Cette question cruciale du financement a été soulevée par plusieurs intervenant·e·s. Damjan Denkovski, directeur exécutif adjoint du Center for Feminist Foreign Policy, a souligné les moyens financiers importants dont bénéficient les mouvements anti-droits, et qui leur permettent de peser dans les espaces multilatéraux. Citant un rapport du Forum parlementaire européen sur les droits sexuels et reproductifs, il a indiqué que les financements à destination des mouvements anti-genre en Europe avaient quadruplé entre 2009 et 2018.
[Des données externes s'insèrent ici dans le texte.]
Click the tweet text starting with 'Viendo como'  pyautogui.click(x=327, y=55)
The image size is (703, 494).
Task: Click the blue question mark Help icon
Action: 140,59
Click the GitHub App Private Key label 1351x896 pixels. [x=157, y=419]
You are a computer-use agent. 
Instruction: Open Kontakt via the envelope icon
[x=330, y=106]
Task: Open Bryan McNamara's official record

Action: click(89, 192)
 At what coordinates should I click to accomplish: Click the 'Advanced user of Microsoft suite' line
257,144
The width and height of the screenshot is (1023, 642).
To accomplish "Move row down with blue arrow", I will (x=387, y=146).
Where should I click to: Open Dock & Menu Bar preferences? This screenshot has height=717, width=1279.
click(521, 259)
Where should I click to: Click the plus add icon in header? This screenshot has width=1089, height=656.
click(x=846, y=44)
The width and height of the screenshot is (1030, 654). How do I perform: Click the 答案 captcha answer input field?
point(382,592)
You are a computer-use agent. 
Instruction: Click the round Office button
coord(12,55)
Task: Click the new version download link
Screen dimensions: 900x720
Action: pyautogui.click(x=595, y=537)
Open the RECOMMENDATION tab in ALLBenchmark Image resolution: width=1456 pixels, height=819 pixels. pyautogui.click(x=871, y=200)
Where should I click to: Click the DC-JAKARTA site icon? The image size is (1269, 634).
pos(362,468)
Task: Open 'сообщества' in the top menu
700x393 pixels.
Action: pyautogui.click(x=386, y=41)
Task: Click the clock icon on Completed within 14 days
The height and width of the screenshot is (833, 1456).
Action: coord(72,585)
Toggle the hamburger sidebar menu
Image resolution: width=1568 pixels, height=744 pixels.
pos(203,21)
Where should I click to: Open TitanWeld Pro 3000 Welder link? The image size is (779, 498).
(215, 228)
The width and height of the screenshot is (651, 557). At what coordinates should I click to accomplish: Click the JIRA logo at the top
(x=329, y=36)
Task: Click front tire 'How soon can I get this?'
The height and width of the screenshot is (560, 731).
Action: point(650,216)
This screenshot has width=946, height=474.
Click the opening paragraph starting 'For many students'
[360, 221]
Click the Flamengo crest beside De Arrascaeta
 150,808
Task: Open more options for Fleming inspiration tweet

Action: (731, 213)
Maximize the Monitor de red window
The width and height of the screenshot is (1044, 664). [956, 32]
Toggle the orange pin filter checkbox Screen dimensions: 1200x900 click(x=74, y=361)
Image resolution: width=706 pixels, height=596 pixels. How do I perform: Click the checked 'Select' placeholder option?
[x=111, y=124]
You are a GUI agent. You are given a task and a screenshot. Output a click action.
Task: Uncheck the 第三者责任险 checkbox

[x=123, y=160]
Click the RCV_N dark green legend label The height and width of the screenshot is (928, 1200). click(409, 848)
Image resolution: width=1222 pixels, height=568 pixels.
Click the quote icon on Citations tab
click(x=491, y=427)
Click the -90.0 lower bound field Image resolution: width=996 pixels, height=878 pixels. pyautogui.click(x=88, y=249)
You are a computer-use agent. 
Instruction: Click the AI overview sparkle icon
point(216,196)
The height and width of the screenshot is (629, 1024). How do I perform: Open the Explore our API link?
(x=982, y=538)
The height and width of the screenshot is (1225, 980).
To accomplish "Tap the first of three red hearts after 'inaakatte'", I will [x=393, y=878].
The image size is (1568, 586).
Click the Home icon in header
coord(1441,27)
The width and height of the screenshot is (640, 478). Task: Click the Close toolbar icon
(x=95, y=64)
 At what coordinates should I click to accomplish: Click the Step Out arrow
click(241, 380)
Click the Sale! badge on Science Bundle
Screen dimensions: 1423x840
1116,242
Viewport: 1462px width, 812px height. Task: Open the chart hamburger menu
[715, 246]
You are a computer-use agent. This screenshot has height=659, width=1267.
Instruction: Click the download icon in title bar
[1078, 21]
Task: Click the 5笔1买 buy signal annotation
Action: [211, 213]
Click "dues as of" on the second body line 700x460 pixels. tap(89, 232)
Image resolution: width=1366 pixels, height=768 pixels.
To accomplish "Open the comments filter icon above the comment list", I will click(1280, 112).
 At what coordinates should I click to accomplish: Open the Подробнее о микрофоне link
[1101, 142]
Cette tendance est à la hausse et doit être mise en regard avec la situation des mouvements et associations féministes, qui souffrent quant à elles d’un manque chronique de financements. A ce sujet, Sharlen Sezestre, membre du bureau du Black Feminist Fund, a alerté sur le manque encore plus criant d’accès aux financements pour les organisations féministes noires. D’après un rapport du Black Feminist Fund, 59% de ces organisations n’ont jamais reçu de financement de structure (core funding). Elle a plaidé en faveur d’une culture de confiance envers les associations féministes et de modalités d’octroi des financements plus souples, tant publics que privés. Enfin, Vuyiseka Dubula a souligné l’importance des investissements pour les droits et la santé sexuels et reproductifs : « en ce qui concerne les DSSR, si l’on n’avance pas, on recule. Pour l’instant, nous restons immobiles et nous allons tomber parce que nous ne pouvons pas nous permettre de rester immobiles. Si nous n’investissons pas suffisamment, tous les investissements risquent d’être gaspillés. », un appel à l’action adressé aux Etats et aux bailleurs.
Rassemblant Etats, instances multilatérales et organisations de la société civile, cette conférence se veut une étape dans un processus de mobilisation de plus long terme. La présence de trois ambassades est un signal positif, il conviendra de veiller à la consolidation de cette dynamique et à son élargissement à d’autres Etats. Equipop continuera à apporter sa contribution à cette mobilisation, en renforçant ses alliances avec des acteurs et actrices de l’écosystème genevois.
* Le 22 octobre 2020, 35 États des Nations unies ont signé la Déclaration du consensus de Genève, dans laquelle ils réaffirment notamment leur opposition au droit à l’avortement. Pour en savoir plus, lire le rapport Rapport Equipop/Fondation Jean Jaurès.